Après moults démarches, elle-même en situation de RQTH*, elle est mutée à Borgu, encore à plusieurs kilomètres des siens ! « Lorsque je suis revenu en Corse, il y a trente ans, il y avait deux continentaux à Casabianda, aujourd’hui sur 60 agents, nous sommes cinq originaire de Corse » se plaint encore M. Franchini.

Pourtant les syndicats, les partis nationalistes, les parlementaires, la Collectivité de Corse qui aspire à un meilleur partenariat avec le centre pénitentiaire de Casabianda, le maire d’Aleria, apportent tous leur soutien à ces deux agentes bloquées, une à Marseille et l’autre mutée de manière insensée et inhumaine à Borgu, alors qu’elle habite à Casabianda, que des postes sont vacants et que sa famille a besoin d’elle.

Alors, qu’est-ce qui coince ? Comment peut-on prendre de telles décisions ? Comment sont gérés les services des ressources humaines dans la pénitentiaire ?

En France, vivre avec un handicap est toujours synonyme de discrimination.
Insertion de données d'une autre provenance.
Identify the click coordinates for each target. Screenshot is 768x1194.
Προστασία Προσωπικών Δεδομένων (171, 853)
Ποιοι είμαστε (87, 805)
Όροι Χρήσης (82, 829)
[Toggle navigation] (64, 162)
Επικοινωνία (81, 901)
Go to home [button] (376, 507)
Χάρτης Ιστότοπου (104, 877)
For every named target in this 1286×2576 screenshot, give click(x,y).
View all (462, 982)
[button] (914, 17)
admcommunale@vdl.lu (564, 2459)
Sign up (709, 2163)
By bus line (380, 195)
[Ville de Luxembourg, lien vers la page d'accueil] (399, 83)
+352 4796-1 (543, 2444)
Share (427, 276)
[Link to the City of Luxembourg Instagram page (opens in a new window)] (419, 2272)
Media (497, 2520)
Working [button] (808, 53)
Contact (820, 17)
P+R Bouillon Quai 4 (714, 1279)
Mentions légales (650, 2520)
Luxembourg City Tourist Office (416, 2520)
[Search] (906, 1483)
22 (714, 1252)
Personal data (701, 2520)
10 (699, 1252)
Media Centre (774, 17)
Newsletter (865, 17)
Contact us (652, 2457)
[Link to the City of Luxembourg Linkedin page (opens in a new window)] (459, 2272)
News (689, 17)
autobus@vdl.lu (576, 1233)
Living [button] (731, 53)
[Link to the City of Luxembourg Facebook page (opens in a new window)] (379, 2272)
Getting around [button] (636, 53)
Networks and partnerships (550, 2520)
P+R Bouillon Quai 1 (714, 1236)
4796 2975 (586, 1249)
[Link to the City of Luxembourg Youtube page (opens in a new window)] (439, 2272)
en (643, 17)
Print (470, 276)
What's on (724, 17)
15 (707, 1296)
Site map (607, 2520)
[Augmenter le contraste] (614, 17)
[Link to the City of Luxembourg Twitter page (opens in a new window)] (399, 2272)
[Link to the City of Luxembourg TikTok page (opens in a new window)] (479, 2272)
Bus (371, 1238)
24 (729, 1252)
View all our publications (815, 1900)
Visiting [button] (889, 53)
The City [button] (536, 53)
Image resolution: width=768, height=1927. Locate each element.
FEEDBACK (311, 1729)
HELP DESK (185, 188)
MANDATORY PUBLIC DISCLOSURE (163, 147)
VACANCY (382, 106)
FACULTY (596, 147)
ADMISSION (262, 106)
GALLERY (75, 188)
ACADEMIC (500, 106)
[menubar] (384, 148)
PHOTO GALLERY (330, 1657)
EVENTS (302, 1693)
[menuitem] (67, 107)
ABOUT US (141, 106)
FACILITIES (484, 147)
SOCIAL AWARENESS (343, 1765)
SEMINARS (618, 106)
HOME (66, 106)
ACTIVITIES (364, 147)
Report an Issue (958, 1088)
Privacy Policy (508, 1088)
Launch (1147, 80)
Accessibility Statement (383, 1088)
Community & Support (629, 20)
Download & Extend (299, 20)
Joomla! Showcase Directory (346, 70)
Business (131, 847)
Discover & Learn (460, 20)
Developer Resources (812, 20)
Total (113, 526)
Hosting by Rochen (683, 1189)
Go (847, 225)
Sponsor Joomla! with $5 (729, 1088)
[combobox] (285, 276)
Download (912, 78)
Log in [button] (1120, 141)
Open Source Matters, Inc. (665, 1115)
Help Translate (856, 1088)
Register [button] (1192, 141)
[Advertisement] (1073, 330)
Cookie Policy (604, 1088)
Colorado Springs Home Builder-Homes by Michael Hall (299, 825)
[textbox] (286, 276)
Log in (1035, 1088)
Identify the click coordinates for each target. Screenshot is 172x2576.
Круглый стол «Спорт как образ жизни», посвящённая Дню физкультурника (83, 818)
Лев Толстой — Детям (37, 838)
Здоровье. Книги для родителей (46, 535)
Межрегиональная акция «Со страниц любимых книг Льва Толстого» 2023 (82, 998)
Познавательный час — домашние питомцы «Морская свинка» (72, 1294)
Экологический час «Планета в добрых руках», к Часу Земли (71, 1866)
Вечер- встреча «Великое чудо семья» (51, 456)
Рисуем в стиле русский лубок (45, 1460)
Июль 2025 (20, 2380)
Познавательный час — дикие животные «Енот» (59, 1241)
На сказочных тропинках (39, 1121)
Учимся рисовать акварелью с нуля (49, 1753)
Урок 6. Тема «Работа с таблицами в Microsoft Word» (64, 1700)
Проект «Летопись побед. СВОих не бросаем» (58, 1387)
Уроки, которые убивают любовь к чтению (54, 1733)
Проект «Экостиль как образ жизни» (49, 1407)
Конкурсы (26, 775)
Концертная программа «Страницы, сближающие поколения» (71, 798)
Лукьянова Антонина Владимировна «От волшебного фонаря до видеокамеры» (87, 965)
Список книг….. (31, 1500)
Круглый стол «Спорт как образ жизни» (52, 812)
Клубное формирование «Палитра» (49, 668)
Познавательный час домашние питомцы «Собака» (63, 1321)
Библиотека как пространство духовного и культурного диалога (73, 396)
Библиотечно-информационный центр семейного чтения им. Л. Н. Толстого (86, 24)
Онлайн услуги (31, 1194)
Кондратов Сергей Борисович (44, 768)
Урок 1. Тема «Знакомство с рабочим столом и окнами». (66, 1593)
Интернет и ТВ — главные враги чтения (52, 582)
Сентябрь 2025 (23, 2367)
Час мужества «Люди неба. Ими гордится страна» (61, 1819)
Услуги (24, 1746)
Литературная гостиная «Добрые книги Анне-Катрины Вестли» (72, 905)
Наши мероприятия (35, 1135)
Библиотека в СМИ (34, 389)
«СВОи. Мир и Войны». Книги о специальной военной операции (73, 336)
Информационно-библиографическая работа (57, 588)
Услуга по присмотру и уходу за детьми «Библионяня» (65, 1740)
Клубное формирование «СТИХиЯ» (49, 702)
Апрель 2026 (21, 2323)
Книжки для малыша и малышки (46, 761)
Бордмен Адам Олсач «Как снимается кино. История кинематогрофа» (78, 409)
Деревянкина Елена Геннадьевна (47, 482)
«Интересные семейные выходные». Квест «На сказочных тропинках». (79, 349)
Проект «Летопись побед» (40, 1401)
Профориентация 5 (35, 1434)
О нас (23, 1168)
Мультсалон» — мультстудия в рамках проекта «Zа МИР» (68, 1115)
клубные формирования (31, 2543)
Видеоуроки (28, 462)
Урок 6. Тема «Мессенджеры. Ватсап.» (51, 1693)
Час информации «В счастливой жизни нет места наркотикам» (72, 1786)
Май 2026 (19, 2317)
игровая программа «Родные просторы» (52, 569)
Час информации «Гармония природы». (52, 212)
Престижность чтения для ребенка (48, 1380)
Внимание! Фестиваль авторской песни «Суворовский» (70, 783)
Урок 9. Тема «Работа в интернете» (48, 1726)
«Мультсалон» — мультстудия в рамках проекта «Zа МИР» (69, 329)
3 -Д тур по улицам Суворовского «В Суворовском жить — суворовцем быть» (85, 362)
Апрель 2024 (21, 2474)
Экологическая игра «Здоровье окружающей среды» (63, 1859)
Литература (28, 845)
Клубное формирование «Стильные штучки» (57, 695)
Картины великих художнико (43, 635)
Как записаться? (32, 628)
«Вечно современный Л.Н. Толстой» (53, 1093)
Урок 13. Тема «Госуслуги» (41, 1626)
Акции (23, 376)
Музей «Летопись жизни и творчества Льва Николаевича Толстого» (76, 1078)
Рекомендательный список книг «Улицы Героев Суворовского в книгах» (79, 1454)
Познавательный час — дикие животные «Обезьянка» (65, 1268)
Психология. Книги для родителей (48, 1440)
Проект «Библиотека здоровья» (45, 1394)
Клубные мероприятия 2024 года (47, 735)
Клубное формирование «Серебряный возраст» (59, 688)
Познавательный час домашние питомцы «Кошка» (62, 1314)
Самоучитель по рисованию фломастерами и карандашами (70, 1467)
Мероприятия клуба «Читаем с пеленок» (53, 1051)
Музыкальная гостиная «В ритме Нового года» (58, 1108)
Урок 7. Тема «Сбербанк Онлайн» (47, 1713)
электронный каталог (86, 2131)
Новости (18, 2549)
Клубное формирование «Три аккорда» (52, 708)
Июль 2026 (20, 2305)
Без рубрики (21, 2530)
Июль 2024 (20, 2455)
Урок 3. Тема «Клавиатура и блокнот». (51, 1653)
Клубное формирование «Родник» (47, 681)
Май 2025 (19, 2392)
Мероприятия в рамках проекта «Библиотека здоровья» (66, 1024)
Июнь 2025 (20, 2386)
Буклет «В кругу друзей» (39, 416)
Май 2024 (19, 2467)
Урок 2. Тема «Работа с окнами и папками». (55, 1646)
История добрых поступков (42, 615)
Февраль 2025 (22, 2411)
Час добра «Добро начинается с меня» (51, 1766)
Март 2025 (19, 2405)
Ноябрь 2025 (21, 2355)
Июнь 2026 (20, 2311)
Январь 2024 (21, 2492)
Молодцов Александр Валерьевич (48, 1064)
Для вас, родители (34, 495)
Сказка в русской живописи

Mesures et plans se succèdent pour améliorer la situation mais l’application de terrain fait défaut et crée des injustices sociales qui ont des conséquences lourdes.

Un travailleur en situation de handicap a pourtant des droits, et devrait être considéré comme prioritaire.

En Corse, la colère gronde et la mobilisation est en cours… •

F.G.

 

* Reconnaissance de la qualité de travailleur handicapé.